- [TASK 1]
Reproduce the passage on loss and identity between "I remember a" and "someone beneath me.", inclusive.

In other words, how did this project come to be?

There was a short term catalyst: losing someone I wouldn't hesitate to characterize as the great love of my life.

This loss surprisingly generated a number of larger thoughts within me about myself, my relationships, and my life. I couldn't help, in grief, to wonder at how I'd become the person I am now. I felt insecure, at times worthless or hopeless. I felt empty of distinguishing characteristics. I felt loveless and unable to love. I felt a total and cripping loss of what were once my creativity, my senses of self and of self-worth, my confidence, and my self-esteem.

In other words, I had become what I could only call a ghost. I wasn't a shell. I was a shade of a human being.

At the risk of sounding too full of self-pity, I would like to recount the rest of my process of realization about where my life had led me. As I thought more about my situation, I couldn't help but go over the past seven or ten years in my head, trying to reach back to some kind of origin I felt should be there.

I think I wanted to find the core or the kernel of my identity.

What I came to identify as an overarching issue over these years was my readiness to change or adapt in reaction to boyfriends and other love interests. This may sound silly or obvious, but the extent of what I had been unconsciously doing was, to me, somewhat shocking.

I remember a time when I was more self-assured; when I was deeply creative and devoted to my own projects; when I did what I wanted without much thought of what others would think of me. I related to others on my own terms. My approach to dating and to becoming involved with other people was very much based on them liking me the way I already was: someone who wanted me to change the way I looked or acted would be someone beneath me.

- [RECORDS FOR THIS EXERCISE]
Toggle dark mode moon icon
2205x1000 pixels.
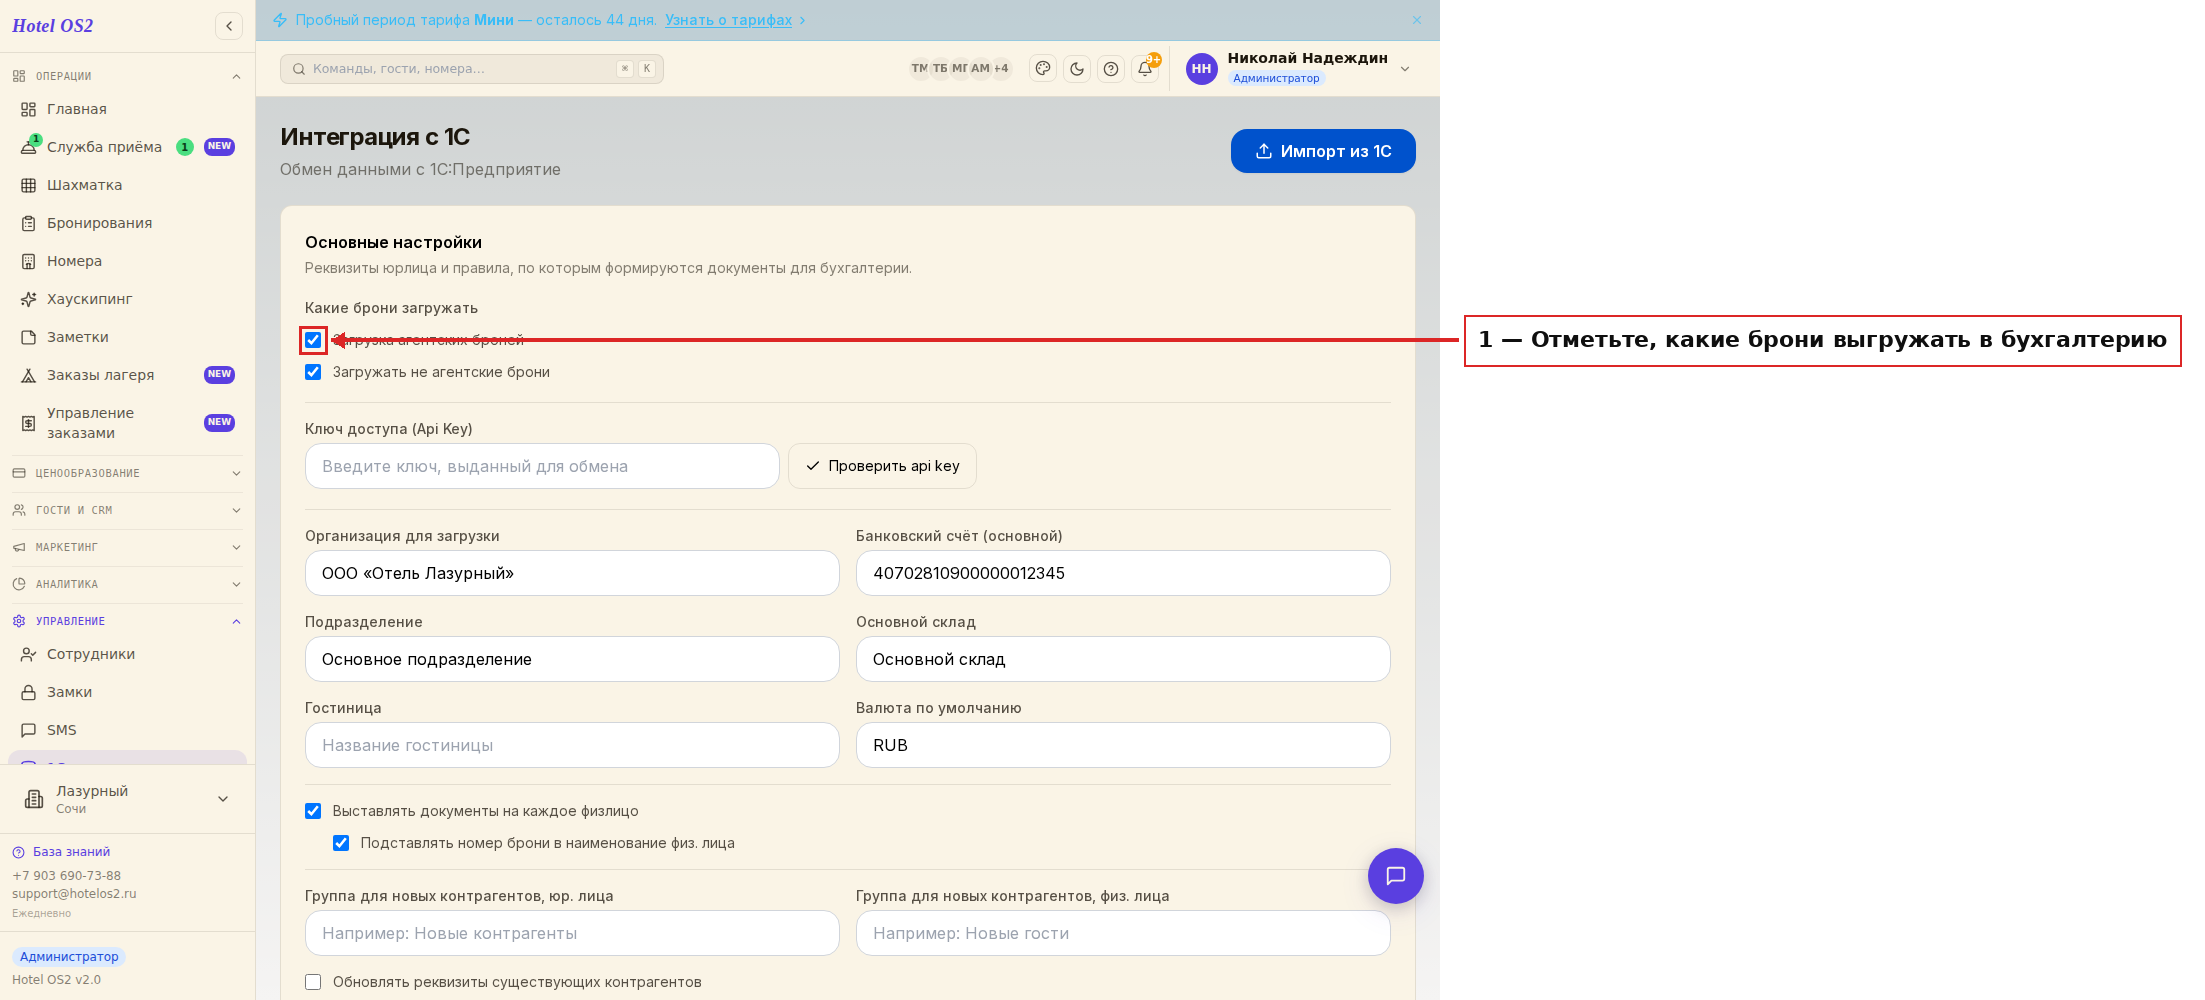[x=1077, y=69]
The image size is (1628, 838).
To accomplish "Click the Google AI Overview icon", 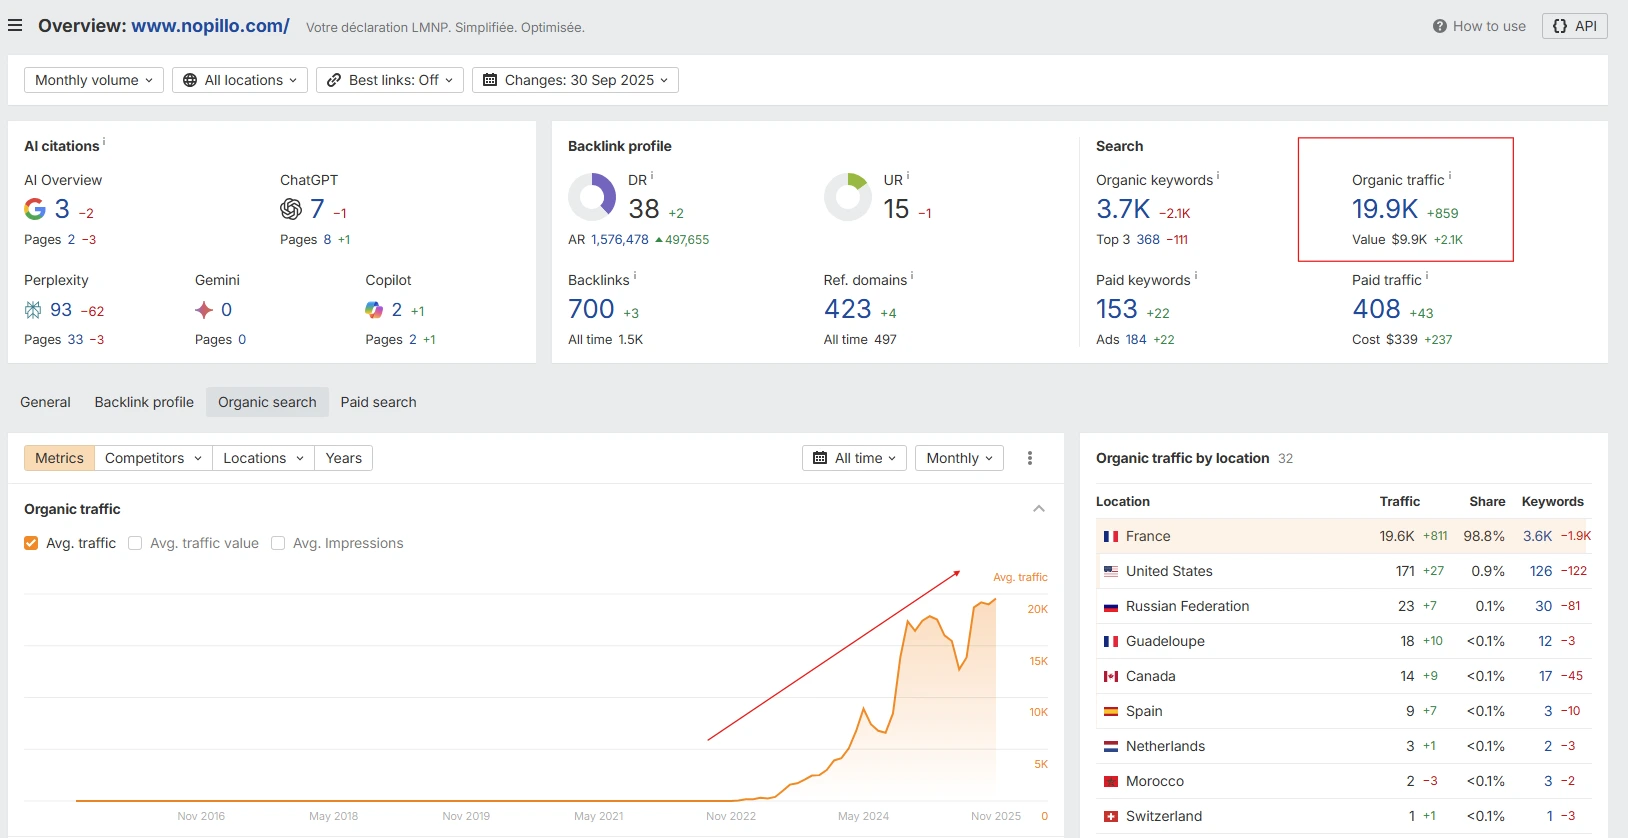I will tap(35, 209).
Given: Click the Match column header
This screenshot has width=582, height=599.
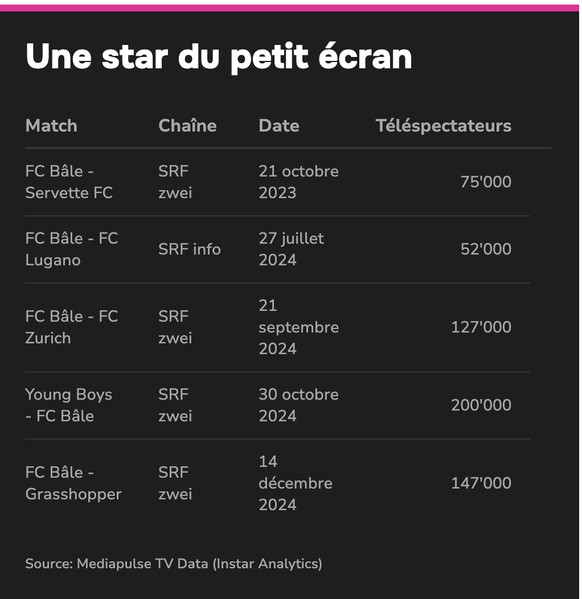Looking at the screenshot, I should [x=51, y=126].
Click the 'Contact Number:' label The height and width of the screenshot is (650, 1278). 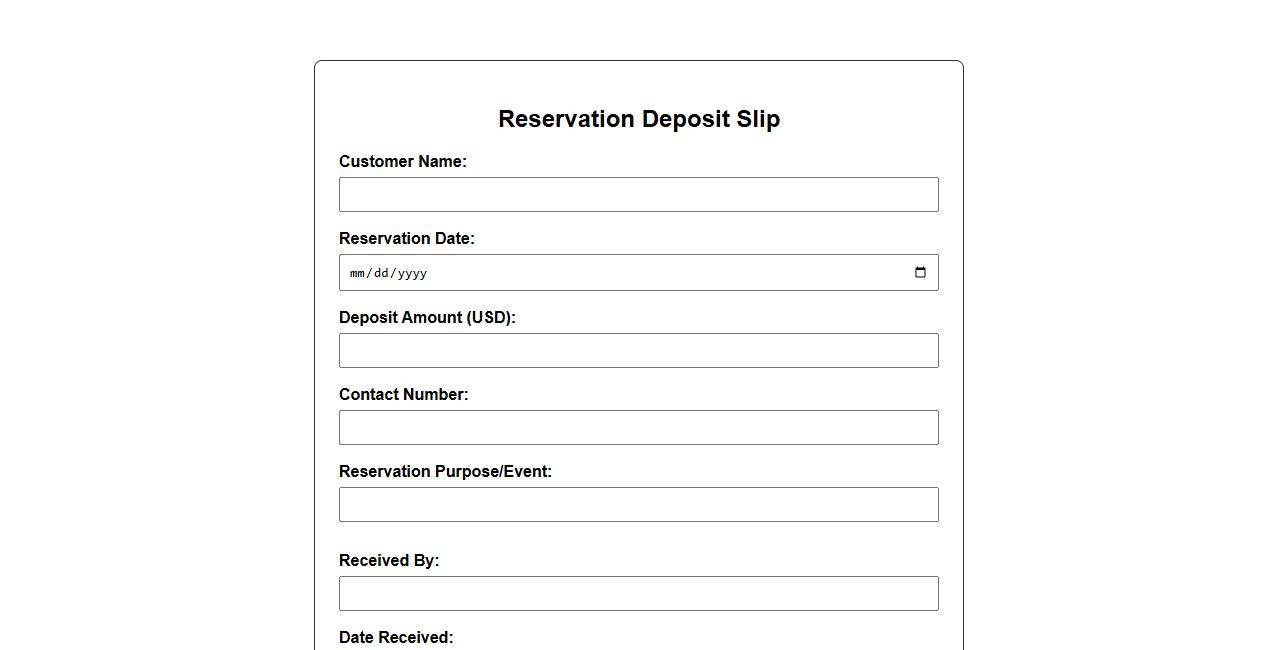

- [TASK 2]
In the records, give the lines between the one holding "Given: Click the Match column header" and the end of the records, inclusive, with "label" changed to "caption" and nothing else altered. Return only those lines, and leave the pictures out.

- [CORRECT RESPONSE 1]
I remember a time when I was more self-assured; when I was deeply creative and devoted to my own projects; when I did what I wanted without much thought of what others would think of me. I related to others on my own terms. My approach to dating and to becoming involved with other people was very much based on them liking me the way I already was: someone who wanted me to change the way I looked or acted would be someone beneath me.

- [CORRECT RESPONSE 2]
Given: Click the Match column header
This screenshot has width=582, height=599.
Looking at the screenshot, I should [x=51, y=126].
Click the 'Contact Number:' caption The height and width of the screenshot is (650, 1278). 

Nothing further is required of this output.